= Exercise objective =
All lines holding the word "agent" are to be copied from the records beneath.

= Records for the exercise =
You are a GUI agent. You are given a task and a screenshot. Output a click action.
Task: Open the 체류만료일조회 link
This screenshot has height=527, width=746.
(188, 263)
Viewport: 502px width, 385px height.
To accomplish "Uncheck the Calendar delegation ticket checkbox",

* * *

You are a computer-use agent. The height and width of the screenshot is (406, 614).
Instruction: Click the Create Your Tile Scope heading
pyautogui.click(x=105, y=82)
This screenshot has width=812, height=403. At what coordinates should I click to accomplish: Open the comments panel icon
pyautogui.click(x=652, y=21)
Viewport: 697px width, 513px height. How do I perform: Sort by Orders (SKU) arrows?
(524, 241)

= Reply =
You are a GUI agent. You are given a task and a screenshot. Output a click action.
You are a computer-use agent. The height and width of the screenshot is (406, 614).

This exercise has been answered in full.